В конце концов он начал сидеть в общей комнате, приводя в порядок свои записи, прислушиваясь к смеху и шепоту вокруг себя, как и учил его Гарри. Он официально представил Сьюзен своим однокурсникам, когда узнал, что это сделал шестикурсник, когда нашел свою вторую половинку. Он взял ее с собой на одну из тех субботних встреч, трясясь от волнения, потому что это было его первое появление на такой встрече и потому что он боялся, что Сьюзен не примут.
Ему не стоило волноваться.
Она прекрасно поладила с Парвати, довольно хорошо зная свою сестру Патил, так как ее родственная душа была старшеклассницей в Пуффендуе. Столь же мало заинтересованная в квиддиче, как и сам Невилл, она мало разговаривала с мальчиками, что оставило эту задачу Невиллу.
Именно тогда он заметил, что они с Гарри много дискутировали о вопросах, в которых его новая группа друзей даже не сомневалась. Например, все единодушно придерживались твердого мнения, что у такого злого волшебника, как Сами-Знаете-Кто, нет родственной души.
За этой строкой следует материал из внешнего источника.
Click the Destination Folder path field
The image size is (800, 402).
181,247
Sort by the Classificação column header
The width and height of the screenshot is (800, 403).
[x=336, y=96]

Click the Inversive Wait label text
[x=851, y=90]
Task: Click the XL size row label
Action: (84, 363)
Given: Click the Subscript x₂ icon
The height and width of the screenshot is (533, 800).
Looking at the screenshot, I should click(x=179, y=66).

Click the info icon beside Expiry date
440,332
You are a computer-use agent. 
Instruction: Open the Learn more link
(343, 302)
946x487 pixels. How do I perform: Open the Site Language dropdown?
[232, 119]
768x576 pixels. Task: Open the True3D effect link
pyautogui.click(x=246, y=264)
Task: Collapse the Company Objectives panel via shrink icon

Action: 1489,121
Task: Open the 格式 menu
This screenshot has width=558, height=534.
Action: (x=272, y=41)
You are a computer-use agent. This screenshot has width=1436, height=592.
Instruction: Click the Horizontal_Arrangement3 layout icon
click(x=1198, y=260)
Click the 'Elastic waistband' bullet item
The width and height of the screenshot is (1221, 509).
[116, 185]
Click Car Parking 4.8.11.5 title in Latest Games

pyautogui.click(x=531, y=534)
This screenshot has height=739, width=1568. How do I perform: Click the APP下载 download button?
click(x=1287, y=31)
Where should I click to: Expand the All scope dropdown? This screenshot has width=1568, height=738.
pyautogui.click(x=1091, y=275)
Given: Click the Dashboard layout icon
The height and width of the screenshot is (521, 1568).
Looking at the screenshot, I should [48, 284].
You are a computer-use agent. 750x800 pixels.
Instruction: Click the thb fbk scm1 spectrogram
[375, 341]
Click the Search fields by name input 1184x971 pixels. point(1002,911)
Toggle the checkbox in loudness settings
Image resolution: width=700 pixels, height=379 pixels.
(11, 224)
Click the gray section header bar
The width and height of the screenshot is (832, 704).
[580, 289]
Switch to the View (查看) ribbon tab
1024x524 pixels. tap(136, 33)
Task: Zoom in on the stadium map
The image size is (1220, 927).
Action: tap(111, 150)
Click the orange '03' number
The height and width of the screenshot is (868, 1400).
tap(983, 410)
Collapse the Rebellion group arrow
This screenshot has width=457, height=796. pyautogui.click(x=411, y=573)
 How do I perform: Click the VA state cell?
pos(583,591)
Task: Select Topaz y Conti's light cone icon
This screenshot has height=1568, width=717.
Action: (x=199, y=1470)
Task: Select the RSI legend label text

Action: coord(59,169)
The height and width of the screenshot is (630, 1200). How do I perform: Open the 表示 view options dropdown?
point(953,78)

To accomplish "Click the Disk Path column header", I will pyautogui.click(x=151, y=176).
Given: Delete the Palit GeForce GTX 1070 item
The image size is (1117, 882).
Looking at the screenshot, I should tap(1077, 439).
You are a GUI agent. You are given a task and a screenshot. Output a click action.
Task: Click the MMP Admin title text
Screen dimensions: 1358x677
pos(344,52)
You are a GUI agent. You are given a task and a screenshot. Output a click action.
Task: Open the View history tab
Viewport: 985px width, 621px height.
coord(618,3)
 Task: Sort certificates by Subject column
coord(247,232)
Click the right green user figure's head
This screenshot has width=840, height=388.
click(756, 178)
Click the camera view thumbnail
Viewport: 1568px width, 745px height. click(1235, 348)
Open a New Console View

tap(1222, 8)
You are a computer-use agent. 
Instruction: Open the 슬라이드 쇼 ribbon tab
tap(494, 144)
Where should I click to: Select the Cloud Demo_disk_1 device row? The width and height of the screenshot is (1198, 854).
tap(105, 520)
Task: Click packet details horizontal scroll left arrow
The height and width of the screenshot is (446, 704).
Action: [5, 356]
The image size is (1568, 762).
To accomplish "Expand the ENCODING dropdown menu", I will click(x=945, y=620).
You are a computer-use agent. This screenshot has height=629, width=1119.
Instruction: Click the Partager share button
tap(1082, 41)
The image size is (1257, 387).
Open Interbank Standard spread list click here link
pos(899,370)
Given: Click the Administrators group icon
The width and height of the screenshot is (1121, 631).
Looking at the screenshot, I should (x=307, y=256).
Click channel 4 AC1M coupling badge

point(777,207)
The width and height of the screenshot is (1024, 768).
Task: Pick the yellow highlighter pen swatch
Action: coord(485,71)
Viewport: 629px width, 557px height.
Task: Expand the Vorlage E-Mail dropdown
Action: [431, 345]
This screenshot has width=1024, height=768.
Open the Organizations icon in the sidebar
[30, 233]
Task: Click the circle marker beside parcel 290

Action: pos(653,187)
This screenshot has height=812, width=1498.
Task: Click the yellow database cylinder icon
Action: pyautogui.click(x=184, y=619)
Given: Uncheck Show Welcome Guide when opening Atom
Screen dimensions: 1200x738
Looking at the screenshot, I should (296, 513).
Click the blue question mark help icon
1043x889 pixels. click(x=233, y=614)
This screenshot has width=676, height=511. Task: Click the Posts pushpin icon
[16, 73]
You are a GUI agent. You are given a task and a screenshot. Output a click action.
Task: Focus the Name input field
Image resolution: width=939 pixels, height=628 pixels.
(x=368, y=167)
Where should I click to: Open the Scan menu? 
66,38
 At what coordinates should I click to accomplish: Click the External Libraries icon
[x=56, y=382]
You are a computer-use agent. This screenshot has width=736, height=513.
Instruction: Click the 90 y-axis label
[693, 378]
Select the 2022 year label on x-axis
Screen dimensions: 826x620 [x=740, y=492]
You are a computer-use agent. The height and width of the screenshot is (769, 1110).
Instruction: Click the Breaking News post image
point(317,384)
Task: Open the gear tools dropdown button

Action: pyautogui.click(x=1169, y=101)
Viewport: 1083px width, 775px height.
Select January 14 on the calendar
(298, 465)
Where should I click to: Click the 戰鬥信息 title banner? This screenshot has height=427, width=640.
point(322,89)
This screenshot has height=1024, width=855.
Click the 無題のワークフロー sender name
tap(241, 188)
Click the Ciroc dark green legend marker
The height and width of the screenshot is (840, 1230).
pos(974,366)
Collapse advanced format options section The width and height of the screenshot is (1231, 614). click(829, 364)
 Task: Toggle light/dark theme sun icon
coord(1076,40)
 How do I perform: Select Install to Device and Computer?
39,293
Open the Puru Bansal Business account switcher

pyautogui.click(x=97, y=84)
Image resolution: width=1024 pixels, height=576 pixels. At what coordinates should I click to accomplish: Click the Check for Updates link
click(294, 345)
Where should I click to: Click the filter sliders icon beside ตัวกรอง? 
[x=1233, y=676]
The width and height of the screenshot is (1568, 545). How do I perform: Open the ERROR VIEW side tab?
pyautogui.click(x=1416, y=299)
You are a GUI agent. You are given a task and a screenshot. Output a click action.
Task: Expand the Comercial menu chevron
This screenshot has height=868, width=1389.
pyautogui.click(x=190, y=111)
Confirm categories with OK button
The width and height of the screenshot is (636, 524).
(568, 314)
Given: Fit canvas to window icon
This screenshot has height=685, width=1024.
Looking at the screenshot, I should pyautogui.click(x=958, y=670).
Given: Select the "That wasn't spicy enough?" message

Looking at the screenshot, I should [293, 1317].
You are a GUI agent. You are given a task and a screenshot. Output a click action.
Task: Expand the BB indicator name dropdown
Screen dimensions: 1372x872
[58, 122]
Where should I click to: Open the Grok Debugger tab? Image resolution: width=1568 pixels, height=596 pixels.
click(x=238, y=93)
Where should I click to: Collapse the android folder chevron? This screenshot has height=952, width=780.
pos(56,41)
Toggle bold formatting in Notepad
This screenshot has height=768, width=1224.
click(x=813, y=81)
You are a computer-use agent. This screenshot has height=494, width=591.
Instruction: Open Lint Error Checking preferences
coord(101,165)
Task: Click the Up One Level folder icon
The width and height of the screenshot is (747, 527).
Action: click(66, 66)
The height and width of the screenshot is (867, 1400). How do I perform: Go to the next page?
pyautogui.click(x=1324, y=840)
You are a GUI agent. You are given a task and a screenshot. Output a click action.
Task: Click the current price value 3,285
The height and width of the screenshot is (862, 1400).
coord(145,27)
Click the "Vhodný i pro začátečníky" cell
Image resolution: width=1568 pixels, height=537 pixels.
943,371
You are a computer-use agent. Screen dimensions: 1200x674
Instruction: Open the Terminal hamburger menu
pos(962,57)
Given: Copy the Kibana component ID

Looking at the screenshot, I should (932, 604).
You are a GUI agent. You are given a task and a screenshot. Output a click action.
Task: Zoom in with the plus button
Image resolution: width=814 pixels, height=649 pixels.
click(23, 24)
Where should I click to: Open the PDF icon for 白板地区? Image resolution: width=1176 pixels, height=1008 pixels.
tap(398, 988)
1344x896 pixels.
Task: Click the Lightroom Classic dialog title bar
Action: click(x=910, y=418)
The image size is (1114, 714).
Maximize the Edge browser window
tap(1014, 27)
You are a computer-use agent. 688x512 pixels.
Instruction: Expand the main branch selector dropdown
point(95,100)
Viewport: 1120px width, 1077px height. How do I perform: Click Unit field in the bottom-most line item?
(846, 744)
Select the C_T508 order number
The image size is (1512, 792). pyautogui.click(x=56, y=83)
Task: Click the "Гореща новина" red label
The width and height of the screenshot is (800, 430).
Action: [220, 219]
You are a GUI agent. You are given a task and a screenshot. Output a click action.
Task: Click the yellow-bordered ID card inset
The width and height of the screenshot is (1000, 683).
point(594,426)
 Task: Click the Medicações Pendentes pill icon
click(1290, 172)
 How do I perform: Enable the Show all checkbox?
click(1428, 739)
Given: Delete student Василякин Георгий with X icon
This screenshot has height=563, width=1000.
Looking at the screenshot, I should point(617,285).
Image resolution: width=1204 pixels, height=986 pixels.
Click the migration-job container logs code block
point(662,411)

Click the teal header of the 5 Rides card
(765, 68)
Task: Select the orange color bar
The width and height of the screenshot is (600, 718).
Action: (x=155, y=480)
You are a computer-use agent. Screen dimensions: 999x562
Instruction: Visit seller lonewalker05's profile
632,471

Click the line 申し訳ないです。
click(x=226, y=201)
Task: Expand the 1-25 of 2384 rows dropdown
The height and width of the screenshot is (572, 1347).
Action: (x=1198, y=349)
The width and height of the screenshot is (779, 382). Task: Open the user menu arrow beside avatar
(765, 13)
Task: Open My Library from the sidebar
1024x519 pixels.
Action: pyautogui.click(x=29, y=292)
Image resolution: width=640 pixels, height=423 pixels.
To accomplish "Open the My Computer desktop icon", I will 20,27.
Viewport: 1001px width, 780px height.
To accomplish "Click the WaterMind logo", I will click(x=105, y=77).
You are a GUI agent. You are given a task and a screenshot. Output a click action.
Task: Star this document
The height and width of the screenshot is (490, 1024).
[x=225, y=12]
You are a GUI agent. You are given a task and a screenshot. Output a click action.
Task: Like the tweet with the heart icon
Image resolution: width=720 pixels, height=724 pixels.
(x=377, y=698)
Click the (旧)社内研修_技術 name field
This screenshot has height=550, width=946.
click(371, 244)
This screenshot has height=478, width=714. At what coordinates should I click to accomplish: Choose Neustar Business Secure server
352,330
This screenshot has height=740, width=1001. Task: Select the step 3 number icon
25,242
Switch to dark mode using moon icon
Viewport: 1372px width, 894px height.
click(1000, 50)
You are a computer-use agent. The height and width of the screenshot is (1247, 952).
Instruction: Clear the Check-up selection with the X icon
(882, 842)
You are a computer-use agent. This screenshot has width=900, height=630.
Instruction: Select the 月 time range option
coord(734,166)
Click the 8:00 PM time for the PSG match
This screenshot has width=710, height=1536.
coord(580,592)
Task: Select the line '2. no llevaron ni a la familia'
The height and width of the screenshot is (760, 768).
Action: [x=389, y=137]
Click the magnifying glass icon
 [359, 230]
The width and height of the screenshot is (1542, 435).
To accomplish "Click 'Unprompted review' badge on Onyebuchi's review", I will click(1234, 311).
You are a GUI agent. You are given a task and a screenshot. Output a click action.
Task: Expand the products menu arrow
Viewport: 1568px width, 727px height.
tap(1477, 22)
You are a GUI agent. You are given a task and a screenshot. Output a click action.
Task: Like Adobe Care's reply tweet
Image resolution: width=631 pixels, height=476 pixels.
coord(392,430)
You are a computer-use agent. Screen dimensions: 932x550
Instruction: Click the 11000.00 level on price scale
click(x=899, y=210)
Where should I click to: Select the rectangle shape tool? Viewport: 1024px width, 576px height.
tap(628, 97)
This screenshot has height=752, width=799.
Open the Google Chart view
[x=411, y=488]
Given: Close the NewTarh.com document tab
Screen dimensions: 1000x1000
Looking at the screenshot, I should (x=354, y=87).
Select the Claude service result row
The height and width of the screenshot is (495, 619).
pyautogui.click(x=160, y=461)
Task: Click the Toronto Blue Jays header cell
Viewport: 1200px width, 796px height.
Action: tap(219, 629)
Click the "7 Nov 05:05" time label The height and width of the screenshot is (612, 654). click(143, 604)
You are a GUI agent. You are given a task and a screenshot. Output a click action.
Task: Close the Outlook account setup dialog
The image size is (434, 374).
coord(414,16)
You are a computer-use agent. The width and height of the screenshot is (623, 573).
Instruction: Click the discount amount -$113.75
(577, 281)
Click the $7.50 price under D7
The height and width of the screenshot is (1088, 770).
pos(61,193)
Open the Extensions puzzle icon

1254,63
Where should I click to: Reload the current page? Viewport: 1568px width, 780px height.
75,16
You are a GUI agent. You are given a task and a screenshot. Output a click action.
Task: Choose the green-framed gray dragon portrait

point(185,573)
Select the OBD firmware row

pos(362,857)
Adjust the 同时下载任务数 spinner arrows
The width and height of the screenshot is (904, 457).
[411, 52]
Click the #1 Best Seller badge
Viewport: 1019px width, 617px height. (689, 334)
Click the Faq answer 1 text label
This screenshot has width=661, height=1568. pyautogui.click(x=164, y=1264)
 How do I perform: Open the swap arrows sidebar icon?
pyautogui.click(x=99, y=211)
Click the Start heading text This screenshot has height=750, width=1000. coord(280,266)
Это заставило Невилла задуматься.
Если в этом уверен весь Волшебный Мир, может ли это быть ошибкой? Гарри может знать всё, хотя часто и кажется всеведущим.
Так, Невилл начал сомневаться в Гарри.
Конечно, этот процесс занял больше времени, чем может показаться из этого парафраза. На самом деле он растянулся на три года.
Естественно, всё это время Невилл продолжал видеться с Гарри. Когда он был со своими однокурсниками или даже со Сьюзен, ему иногда не хватало остроумного Гарри, который умудрялся разбираться даже в самой запутанной ситуации, заставляя самую большую проблему казаться совсем маленькой. Невилл помнил, как глаза его друга загорались весельем, когда он начинал рассказывать что-то забавное, как будто предупреждая Невилла, что вот-вот рассмешит его, как Гарри, кажется, обладал сверхчеловеческим чутьём, ясно понимая, когда нужно надавить, а когда сменить тему. Он никогда не доставлял Невиллу дискомфорта, в отличие от Рона, который не понимал, почему Невилл не хочет идти на следующий матч по квиддичу, когда тот уже десять раз отклонял его предложение. Он никогда не заставлял Невилла нервничать, как это делала Сьюзен, когда слишком быстро подходила к нему или внезапно касалась его. Он никогда не стыдил Невилла, как это делала Гермиона, рассказывая о том, что она знает и что, по её мнению, должен знать Невилл, выросший в Волшебном Мире.
Никому не удавалось вызвать у Невилла такую гордость, какую он испытывал, когда смешил Гарри — почти невозможный подвиг — или когда Гарри хвалил его. Иногда он чувствовал себя дураком, когда Гарри подталкивал его к ответу, к которому он вскоре приходил, но он предпочитал это нежное указание склонности Гермионы давать ему прямой ответ и ругать его за то, что он вообще нуждался в помощи, или снисходительной манере Лаванды похлопывать его по щеке и называть его милым, когда он чего-то не мог понять.
Но по мере того, как они становились старше, Невилл всё чаще пересматривал свои и Гарри взгляды на мир. Они всегда были противоположностями, с безграничным оптимизмом Невилла и столь же твёрдой верой Гарри в неискоренимую чудовищность всего мира. Гарри был склонен выискивать серебристую нить в ужасном настоящем вместо того, чтобы сосредотачиваться на ярком горизонте перед ним, в то время как Невилл маршировал вперёд, не сводя глаз со светлого будущего. Невилл планировал будущее, а Гарри обдумывал, что он мог бы сделать лучше в ситуации, давно минувшей и забытой в глазах Невилла.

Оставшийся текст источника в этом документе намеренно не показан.